Learn the theory before you decide to critique it.

I also want to kindly ask Maggie and Cory to at least privately start getting up to speed on what is being claimed by these theorists. I fully understand the pressures which exist in scientific reporting. If you want to maintain your contacts, you can’t stray too far into the fringes of scientific discourse. Your reputation is on the line. But, realize that there is also a danger for society at large if all of the scientific reporters continue to completely avoid this story because there is a risk that science can become a self-serving system of belief – instead of a methodology for identifying truth. This topic can be reported on in a way which appeases professional scientists. The trick is to simply take the time required to please learn the theory at the level of the concepts.

Thank you for posting this, I am really enjoying reading up on this subject. But I was a little bit confused by your use of the word “scientism” in the opening paragraph. I take scientism to mean “relying on empirical evidence.” Like, for instance, the example you gave about the Voyager probe. Empiricism in science (and science journalism) is a good thing, is it not?

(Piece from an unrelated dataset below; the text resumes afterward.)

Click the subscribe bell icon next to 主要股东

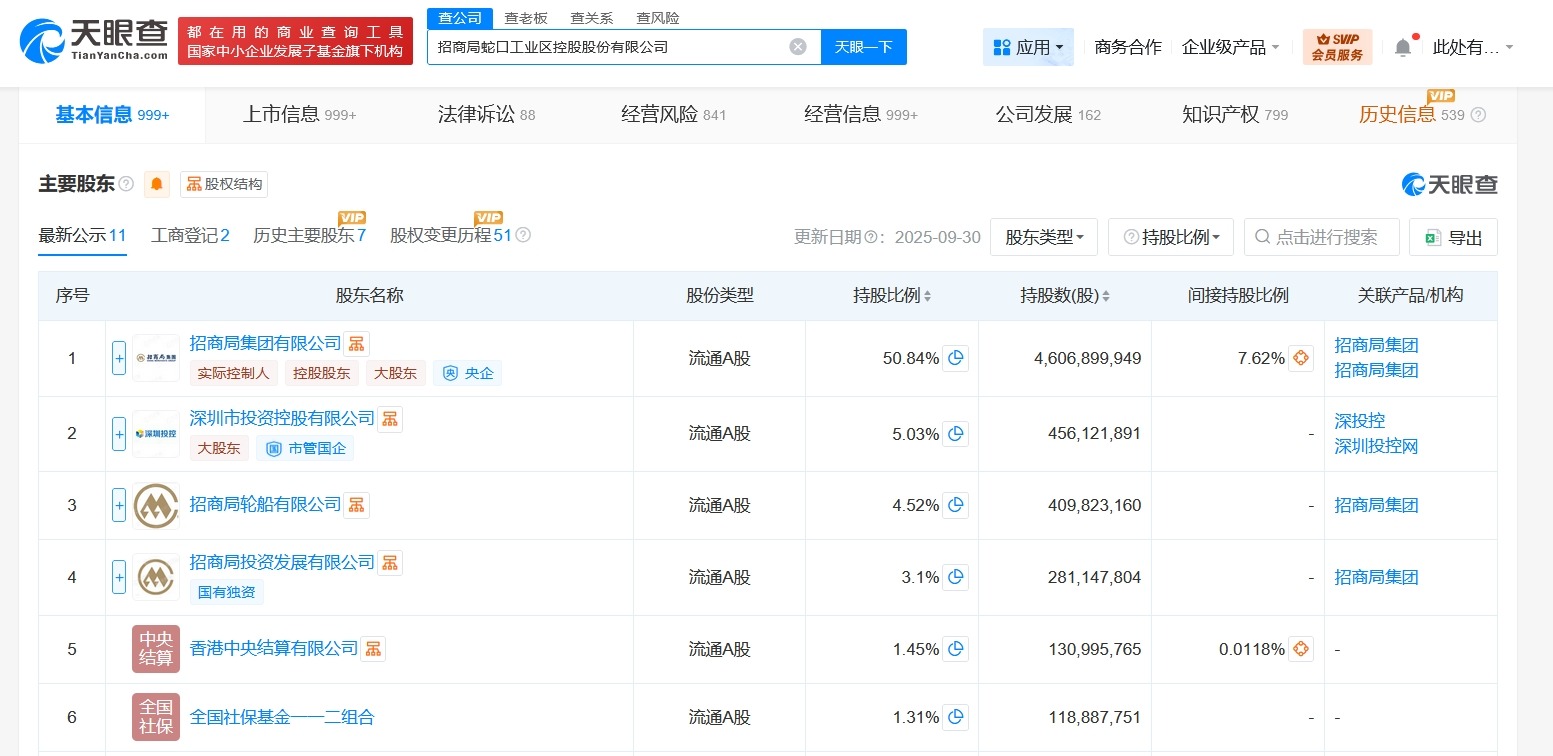coord(156,184)
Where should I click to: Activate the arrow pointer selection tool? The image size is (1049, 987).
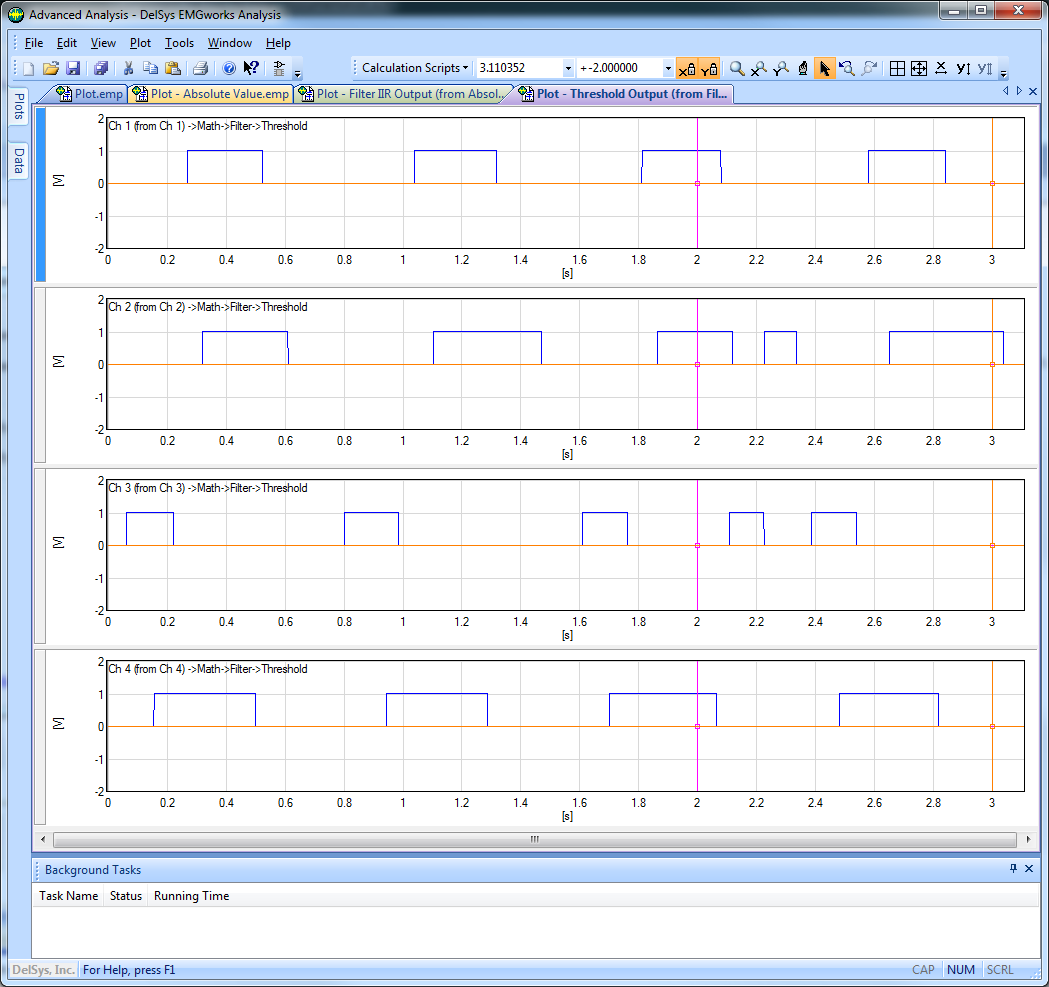click(x=825, y=69)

Certain disciplines – like cosmology and quantum physics – are empirically-challenged. They exist within a cloud of uncertainty by their very nature. For instance, parallax only works to 1% the diameter of the Milky Way, and there is much we cannot actually see in the quantum domain. We should make sure to never close our minds to alternative ideas for this very reason.

Scientists are forced to look to the theory to make the actual observations in the more speculative disciplines. At a certain point, it becomes a stack of interlinking conjectures. This is rarely explained in the press releases. The task that a critical thinker faces is to understand the reasoning behind each proposition in those press releases. What I’m trying to say is if all of the assumptions and interdependencies were explicitly explained in the press releases, the claims being made would look more like a delicate house of cards.

(Engineers get paid to make things work; scientists have the much harder job of explaining why. Technologies do not necessarily prove inferences. The sort of thing that will stop a scientist in his tracks might lead an engineer to simply experiment through trial and error until it works. Just because the math can be made to work does not mean that scientists understand the physical mechanism at play.)